Red blood cells are countered in the center square just like yeast.

This very clever video breaks down the math and makes it very intuitive.

This video from White Labs uses 15 ml conical tubes as well as “citration Methylene blue stain or Alkaline Methylene Violet, 0.1%”. Yeast cells are counted at 400x. Notes that budding cells may be stained as dead, but they shouldn’t be counted.

What I haven’t resolved is how clearly we can differentiate budding and fission yeasts at 400x. Ashby’s century old photographs appear to be only be magnified 350x:

[I have started successfully observing and differentiating both fission and budding yeasts using 400x. You become a lot more confident when you observe cell division. For budding yeasts its the bud which is the most easily apparent while in fission yeasts its seeing them elongated with a sort of belt or band. I have not exactly differentiated top and bottom type, but mine look more elongated like the top type. I’m still not sure if I can count a reproduction rate with any confidence.]


Hemocytometer.org has some amazing educational resources.

Something to note is that there are specialized cell counting slides for bacteria which are smaller than yeast. This Hausser model (20 micron depth) is designed to work with oil immersion and requires special cover glass. Note that these specialized designs come with depth options. Who knows if this will be helpful for counting bacteria starters for rum some day.

This is a wonderful article if you are wondering about the different grid sizes. Yeast use a particular part of the grid because of their size.

Erythrosine B is promoted as a stain over even Trypan blue which I have not seen anywhere else.

3 thoughts on “The Hemacytometer And A Few Notes On Distillery Microscopy

  1. In all my years of doing cell biology, I only used hemocytometers for mammalian cells — either blood cells that were in suspension or trypsinized (enzymatically detached from a substrate) cells.

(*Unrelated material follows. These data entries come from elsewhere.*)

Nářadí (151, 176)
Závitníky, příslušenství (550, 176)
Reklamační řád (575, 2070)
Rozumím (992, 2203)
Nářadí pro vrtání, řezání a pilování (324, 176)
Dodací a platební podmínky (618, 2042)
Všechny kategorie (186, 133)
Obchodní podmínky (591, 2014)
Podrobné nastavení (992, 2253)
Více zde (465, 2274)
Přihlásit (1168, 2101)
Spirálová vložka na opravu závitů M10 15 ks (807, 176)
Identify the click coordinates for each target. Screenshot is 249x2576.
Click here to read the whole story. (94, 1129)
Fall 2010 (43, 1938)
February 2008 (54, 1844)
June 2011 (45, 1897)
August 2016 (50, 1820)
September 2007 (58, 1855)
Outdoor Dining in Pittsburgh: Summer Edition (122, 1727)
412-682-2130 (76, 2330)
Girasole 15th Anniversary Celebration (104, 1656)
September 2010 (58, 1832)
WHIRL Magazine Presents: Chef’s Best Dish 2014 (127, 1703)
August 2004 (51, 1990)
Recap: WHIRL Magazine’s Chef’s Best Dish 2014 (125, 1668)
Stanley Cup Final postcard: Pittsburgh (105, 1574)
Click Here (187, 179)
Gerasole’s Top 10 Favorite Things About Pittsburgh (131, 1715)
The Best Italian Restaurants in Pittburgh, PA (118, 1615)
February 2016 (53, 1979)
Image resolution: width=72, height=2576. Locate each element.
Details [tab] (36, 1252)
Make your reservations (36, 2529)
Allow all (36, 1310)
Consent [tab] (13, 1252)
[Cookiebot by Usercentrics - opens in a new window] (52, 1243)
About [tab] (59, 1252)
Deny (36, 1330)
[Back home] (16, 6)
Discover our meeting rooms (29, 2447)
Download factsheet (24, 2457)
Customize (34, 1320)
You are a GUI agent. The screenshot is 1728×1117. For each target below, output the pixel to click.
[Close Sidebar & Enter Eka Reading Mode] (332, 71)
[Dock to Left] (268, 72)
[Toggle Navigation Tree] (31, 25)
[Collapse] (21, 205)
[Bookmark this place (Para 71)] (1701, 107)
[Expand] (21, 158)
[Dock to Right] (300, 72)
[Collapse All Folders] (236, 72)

I did that also for insect cells. For yeast, it was generally just by OD (spectrometer optical density) and a OD to cell number conversion factor (assuming all were S. cerevisiae). There were more advanced ways like FACS for counting but I don’t think that I used that technique for cell concentration but for scoring for some factor (you could probably use it to estimate cell number if you could factor in the volume flow and the time of count).

  2. Very cool Fred,
    I’ve watched some videos on optical density and it looks really practical in general, but a concern that needs ironed out is whether it works on molasses. Otherwise, it is really impressive how rapid it is. For where I am in this project, the Hemocytometer is a cool way to visually observe the yeast and look for contamination. S. cerevisiae is a spoilage organism I’ve had trouble with. Fission yeasts become an interesting tool for teaching aseptic technique and pure culture work because it is very easy to see if you have lost them to another yeast. If you lost a budding yeast to another, it would be hard to know.